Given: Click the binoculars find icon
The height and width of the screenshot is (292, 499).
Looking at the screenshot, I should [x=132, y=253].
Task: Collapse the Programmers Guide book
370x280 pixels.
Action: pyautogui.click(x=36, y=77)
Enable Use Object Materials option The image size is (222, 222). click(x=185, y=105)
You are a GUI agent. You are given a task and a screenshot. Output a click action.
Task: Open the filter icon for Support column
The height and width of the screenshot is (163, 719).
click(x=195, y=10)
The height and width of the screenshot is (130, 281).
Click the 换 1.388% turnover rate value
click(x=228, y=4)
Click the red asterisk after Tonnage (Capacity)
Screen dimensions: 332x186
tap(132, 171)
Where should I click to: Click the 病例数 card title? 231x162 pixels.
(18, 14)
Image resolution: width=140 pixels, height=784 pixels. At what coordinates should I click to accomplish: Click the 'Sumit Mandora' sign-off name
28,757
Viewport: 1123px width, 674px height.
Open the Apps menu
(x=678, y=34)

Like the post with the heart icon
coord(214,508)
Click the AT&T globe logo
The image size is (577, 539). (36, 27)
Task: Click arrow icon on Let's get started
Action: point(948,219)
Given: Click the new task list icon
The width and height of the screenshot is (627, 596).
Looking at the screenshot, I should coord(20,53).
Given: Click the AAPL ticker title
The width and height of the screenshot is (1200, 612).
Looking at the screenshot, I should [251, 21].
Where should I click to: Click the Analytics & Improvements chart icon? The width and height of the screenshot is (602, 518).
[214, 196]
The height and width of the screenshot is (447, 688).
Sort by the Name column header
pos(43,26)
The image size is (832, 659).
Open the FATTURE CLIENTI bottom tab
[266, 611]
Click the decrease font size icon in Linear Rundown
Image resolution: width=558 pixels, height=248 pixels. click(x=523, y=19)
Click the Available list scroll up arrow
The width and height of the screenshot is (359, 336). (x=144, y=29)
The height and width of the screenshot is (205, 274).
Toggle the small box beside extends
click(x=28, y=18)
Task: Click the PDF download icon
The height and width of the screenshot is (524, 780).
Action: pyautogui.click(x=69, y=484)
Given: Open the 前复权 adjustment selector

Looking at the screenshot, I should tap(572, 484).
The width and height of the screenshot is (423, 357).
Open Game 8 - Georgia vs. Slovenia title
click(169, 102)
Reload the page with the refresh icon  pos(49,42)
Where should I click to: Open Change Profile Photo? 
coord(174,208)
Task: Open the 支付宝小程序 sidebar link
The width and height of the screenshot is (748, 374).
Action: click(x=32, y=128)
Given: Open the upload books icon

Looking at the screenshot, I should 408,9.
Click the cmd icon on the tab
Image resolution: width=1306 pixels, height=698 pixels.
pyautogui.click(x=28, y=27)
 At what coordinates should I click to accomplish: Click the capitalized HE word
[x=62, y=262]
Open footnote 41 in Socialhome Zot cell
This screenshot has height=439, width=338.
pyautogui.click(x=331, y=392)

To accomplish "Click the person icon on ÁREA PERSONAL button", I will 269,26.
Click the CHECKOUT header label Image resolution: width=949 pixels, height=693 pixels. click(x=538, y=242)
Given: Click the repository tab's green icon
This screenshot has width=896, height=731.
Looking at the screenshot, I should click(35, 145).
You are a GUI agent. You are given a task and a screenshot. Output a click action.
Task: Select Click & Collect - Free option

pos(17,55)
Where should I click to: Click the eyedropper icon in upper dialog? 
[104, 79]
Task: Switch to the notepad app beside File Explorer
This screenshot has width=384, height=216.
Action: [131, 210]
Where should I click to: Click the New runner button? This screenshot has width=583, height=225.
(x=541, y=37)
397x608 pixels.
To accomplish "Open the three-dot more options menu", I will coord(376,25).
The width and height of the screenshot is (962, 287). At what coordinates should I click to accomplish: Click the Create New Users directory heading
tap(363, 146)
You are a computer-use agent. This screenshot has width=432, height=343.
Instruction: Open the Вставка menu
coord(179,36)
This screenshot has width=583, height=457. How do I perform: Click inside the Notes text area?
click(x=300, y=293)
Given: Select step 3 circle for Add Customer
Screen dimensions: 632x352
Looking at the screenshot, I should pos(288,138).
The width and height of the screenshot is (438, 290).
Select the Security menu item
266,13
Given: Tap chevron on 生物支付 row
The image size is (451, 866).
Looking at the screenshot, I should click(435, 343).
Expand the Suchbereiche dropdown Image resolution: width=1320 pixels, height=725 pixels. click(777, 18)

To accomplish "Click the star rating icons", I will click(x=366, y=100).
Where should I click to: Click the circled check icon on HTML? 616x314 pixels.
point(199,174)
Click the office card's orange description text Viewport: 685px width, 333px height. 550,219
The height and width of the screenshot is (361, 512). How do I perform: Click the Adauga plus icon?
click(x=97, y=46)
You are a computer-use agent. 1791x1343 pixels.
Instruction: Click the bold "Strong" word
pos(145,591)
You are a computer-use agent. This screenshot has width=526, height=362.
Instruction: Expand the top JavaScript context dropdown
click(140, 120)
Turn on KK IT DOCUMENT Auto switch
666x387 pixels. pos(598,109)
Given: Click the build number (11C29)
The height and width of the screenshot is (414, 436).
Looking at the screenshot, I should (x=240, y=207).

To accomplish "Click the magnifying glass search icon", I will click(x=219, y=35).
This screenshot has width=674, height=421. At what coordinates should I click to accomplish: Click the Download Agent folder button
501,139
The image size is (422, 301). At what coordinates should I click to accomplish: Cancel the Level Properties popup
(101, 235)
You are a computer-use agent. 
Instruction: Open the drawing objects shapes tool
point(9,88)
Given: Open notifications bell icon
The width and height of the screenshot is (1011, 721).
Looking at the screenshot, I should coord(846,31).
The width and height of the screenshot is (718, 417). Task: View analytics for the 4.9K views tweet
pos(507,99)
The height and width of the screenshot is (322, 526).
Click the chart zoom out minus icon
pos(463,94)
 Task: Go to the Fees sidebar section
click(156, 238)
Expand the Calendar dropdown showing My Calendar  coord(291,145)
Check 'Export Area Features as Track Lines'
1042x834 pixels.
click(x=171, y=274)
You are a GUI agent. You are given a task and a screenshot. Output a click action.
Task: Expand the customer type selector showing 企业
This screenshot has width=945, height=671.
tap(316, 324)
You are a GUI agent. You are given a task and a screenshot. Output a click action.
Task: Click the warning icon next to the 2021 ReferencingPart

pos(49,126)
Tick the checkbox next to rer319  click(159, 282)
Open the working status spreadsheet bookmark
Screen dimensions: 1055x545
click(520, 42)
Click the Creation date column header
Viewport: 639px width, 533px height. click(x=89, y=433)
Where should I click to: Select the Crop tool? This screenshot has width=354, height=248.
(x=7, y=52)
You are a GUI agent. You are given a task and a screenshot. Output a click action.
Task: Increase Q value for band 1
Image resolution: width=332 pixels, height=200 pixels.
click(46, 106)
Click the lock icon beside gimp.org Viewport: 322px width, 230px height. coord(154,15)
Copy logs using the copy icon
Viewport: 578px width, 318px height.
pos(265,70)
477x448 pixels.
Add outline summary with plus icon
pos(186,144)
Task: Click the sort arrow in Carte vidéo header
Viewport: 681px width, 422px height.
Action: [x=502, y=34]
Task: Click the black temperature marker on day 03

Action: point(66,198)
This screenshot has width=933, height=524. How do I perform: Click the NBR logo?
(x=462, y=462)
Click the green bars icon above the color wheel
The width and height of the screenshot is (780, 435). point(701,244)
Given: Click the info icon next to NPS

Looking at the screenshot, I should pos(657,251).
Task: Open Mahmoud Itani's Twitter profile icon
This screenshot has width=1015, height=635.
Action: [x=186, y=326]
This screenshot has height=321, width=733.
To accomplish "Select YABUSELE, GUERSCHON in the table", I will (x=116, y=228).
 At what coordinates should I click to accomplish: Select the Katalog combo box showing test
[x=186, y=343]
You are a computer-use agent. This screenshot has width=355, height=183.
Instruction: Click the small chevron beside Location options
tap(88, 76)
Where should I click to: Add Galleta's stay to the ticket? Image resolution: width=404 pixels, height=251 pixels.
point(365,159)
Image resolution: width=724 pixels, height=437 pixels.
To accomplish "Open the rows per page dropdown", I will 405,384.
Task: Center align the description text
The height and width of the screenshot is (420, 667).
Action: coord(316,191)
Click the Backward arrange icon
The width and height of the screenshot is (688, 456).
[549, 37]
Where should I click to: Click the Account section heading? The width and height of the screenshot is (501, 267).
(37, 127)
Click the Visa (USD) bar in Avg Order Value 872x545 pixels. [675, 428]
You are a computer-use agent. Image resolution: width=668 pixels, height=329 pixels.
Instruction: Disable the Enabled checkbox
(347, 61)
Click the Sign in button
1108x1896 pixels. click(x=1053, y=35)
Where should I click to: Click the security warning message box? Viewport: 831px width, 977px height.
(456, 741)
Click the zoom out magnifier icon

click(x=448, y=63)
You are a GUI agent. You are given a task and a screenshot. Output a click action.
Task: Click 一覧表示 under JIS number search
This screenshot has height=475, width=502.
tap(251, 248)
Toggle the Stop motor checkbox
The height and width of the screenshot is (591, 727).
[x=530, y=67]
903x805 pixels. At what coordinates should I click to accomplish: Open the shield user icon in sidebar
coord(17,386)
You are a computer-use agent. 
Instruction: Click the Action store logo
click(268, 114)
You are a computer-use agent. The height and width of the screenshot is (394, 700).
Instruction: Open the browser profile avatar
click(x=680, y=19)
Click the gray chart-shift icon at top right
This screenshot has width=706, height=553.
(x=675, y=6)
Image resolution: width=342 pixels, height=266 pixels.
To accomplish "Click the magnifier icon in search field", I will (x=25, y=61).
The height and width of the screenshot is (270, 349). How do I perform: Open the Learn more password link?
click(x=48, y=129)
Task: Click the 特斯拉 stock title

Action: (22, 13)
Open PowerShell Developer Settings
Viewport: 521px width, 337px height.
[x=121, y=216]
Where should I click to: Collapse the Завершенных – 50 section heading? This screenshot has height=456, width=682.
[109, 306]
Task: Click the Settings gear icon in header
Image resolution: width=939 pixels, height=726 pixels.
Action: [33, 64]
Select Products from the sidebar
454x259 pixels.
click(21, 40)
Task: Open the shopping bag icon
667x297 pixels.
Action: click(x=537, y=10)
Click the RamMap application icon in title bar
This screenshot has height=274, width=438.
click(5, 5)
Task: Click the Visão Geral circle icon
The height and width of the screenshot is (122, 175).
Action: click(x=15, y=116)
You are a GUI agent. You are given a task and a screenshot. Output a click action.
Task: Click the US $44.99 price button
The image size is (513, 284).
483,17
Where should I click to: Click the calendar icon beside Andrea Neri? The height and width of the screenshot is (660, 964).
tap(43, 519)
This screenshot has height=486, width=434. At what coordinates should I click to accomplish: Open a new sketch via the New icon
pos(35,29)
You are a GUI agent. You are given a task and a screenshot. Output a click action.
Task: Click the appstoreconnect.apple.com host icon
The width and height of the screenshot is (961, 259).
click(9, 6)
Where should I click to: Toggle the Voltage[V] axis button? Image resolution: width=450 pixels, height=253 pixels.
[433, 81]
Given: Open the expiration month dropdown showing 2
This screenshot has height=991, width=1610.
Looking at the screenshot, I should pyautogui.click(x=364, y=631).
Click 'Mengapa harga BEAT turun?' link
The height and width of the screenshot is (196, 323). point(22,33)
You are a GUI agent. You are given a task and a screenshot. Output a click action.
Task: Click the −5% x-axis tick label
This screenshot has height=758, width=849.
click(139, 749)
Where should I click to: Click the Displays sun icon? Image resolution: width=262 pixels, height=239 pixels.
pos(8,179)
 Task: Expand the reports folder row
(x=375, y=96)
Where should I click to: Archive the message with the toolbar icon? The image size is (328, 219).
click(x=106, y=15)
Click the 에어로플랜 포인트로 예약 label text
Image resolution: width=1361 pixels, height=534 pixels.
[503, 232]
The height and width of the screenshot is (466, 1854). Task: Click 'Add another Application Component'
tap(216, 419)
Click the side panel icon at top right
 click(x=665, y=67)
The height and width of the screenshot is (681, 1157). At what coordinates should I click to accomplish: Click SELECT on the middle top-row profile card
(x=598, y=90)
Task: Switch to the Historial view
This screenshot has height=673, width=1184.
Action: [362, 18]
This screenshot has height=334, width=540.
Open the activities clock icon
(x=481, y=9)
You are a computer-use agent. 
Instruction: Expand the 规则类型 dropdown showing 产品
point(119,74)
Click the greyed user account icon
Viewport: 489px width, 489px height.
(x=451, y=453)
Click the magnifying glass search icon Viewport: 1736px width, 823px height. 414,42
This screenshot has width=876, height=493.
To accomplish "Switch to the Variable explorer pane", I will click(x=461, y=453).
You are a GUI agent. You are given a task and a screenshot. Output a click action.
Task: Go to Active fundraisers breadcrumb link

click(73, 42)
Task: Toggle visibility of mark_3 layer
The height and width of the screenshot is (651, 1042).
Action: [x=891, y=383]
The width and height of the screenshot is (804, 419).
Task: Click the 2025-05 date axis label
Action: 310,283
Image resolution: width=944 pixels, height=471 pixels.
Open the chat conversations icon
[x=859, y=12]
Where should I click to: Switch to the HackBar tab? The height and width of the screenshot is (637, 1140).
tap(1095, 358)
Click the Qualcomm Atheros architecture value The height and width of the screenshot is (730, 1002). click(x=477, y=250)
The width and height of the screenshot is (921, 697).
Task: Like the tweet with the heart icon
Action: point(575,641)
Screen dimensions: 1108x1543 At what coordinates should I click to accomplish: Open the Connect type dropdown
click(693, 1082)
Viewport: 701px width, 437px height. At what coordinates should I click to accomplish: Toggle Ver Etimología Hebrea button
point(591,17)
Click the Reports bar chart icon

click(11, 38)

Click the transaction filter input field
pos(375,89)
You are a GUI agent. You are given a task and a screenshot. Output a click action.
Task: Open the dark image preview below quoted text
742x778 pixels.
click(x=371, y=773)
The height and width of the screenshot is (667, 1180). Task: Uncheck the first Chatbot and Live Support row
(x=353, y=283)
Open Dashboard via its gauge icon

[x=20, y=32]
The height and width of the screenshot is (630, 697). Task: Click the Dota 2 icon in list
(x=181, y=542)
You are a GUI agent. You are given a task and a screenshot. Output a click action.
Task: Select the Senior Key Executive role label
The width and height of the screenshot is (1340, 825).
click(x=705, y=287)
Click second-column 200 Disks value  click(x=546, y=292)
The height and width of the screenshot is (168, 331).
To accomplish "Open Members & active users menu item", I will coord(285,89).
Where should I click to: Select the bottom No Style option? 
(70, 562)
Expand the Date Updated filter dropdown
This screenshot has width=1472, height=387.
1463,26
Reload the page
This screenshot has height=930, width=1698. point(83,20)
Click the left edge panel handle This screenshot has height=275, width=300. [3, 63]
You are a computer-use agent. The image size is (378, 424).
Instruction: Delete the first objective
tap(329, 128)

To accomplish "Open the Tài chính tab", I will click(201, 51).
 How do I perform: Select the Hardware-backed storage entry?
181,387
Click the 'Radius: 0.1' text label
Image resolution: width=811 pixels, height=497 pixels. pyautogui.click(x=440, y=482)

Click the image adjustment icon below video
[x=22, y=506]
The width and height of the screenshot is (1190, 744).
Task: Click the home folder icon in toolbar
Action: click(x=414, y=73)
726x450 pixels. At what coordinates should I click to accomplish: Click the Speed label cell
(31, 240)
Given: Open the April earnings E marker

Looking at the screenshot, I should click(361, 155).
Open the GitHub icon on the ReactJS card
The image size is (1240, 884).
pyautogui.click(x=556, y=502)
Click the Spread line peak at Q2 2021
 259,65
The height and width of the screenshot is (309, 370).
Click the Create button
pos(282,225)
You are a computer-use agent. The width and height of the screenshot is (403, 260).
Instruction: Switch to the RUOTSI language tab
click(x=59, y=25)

┄┄┄┄┄┄┄┄┄┄┄┄┄┄┄┄┄┄┄┄

**Work task:**
An exact copy of the lines from the one containing "Open the GitHub icon on the ReactJS card" through the end of the entries is required, and nothing beyond them.

**Task output:**
Open the GitHub icon on the ReactJS card
The image size is (1240, 884).
pyautogui.click(x=556, y=502)
Click the Spread line peak at Q2 2021
 259,65
The height and width of the screenshot is (309, 370).
Click the Create button
pos(282,225)
You are a computer-use agent. The width and height of the screenshot is (403, 260).
Instruction: Switch to the RUOTSI language tab
click(x=59, y=25)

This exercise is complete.